PAGE TEXT:
++++++++
For example, the only interview with an economist in the movie is with Milton Friedman. To outsiders, that may seem like a reasonable decision, since Friedman is a major economist.....right? Wrong. Friedman has done no substantive work on industrial organizations (which is what the economics sub-field is called). He's mainly a macro-theorist, which is a sub-field very far away from this subject. What he says in the movie is no different than any other Chicago school theorist would say - i.e. Friedman adds no more value than "random economist". The major Chicago school economist on the firm is Ronald Coase, not Milton Friedman. Admittedly, perhaps the film-makers choose Friedman knowingly (Friedman is more famous to the public than Coase) but I doubt that is the only factor, due to their inability to really criticize the neoneoclassical economic viewpoints within the structure of the film.
++++++++
INFORMATION SHOWN:
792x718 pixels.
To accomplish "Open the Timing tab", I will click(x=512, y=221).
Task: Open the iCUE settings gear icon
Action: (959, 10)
++++++++
PROBLEMS AND TASKS:
a) Translate this sentence from the film critique into Spanish: "The major Chicago school economist on the firm is Ronald Coase, not Milton Friedman."
b) List every distinct hyphenated word in the film critique.

ANSWERS TO THE EXERCISES:
a) El principal economista de la escuela de Chicago sobre la empresa es Ronald Coase, no Milton Friedman.

b)
sub-field
macro-theorist
film-makers